15En mai 1999, le secrétaire d’Etat à la Santé et à l’action sociale et le ministre de l’Emploi et de la solidarité saisissent le HCSP pour étudier les liens entre habitudes nutritionnelles et état de santé des Français, afin de mieux comprendre la prévalence des maladies cardiovasculaires en France. Intitulé « Pour une politique nutritionnelle de santé publique en France : enjeux et propositions », le rapport publié en juin 2000 souligne la synergie entre l’activité physique et l’alimentation : « L’interprétation des données concernant les apports énergétiques ne peut se concevoir que si ceux-ci sont rapportés au niveau des dépenses énergétiques liées à l’activité physique. L’activité physique est un facteur indissociable à prendre en considération pour comprendre comment s’effectue le bilan d’énergie ». Les notions d’activité physique et d’inactivité physique y sont définies en regard de l’énergie dépensée [40], et associées, dans une relation de cause à effet, aux comportements sédentaires. On assiste ici à une construction du risque de sédentarité dans un contexte social qui instaure l’obésité en maladie, voire en «épidémie ».

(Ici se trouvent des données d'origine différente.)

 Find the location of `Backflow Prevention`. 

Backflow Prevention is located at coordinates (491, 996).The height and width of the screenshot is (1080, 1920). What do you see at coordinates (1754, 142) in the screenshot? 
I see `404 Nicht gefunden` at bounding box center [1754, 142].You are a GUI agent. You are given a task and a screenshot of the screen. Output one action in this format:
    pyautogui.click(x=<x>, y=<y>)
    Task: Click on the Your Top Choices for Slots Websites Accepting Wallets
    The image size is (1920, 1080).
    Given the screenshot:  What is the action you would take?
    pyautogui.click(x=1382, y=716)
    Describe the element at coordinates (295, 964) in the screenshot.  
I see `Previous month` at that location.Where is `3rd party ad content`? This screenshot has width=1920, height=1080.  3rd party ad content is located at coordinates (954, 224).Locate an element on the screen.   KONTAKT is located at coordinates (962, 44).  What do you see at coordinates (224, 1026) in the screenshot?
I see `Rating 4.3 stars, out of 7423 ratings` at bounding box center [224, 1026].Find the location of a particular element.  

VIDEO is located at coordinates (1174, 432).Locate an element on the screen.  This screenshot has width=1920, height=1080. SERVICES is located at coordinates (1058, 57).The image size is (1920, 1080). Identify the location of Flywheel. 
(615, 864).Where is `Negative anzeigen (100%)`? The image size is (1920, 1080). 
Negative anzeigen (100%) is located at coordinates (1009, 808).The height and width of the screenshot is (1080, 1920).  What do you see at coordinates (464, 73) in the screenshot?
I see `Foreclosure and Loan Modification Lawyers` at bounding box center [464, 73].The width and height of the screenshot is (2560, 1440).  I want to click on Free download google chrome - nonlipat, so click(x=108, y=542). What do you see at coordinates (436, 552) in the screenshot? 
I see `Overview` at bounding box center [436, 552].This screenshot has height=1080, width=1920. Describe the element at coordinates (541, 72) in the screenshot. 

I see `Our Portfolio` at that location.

16Alors même que, de 1994 à 2000 [41], les rapports de santé publique se satisfont du « raz de marée sportif », le lancement de la politique nutritionnelle en France (2000) fait état de la faiblesse de l’activité des Français et de leur niveau de sédentarité [42]. Cette disjonction repose davantage sur la construction des problèmes sanitaires et la façon de les évaluer que sur la réalité de l’activité des Français [43].

17La mesure de l’activité de l’homme est difficilement quantifiable. Elle est jugée certes sur les déclarations d’activités et de leurs intensités au quotidien, mais également sur les périodes d’inactivité. Les notions d’activité physique et d’inactivité constituent les deux pôles d’un continuum et construisent un indice de dépense énergétique (le PAL : Physical Activity Level [44]). En revanche la sédentarité est évaluée sur la base d’activités (regarder la télévision, lire, jouer aux jeux vidéo…) inscrites dans un « mode de vie » ou un « style de vie » culturel et social. Les incitations à la pratique reposent sur le calcul et l’évaluation de l’énergie dépensée dans les activités de la vie quotidienne et du travail, la corrélation du surpoids avec un faible PAL et le conditionnement aux « loisirs passifs ». Dans les enquêtes épidémiologiques, ces indices pondérés par les caractéristiques morphologiques quantifient les dépenses énergétiques liées aux activités/inactivités, et sont complétés (selon les travaux) par des évaluations qualitatives de l’inactivité dans des loisirs, ou encore par le temps passé devant la télévision ou l’ordinateur.

18Le croisement de ces informations amplifie la mécanique du risque et naturalise les relations de causalité, en suggérant que la baisse de l’activité physique est liée à l’augmentation de la sédentarité, alors même que certains travaux incitent à la prudence [45]. En complément des analyses physiologiques, des indicateurs plus «macros» sont rapportés par les rapports officiels (Inserm 2000 ; politique nutritionnelle 2000). Ils établissent (à partir d’études réalisées dans les années 1995) une relation entre l’augmentation de l’obésité et la tendance séculaire à la baisse des apports énergétiques moyens, et une relation avec la hausse du temps accordé aux loisirs sédentaires, sans pour autant que le lien de causalité soit établi. Ce processus conduit, classiquement, à « naturaliser » les indicateurs de sédentarité (télévision, jeux vidéo…) retenus dans les enquêtes épidémiologiques. Ces indicateurs deviennent ainsi les « causes » les plus évidentes et les plus indiscutables de l’obésité [46], dans un contexte politique soucieux d’enrayer rapidement « l’épidémie », particulièrement chez les enfants et les adolescents.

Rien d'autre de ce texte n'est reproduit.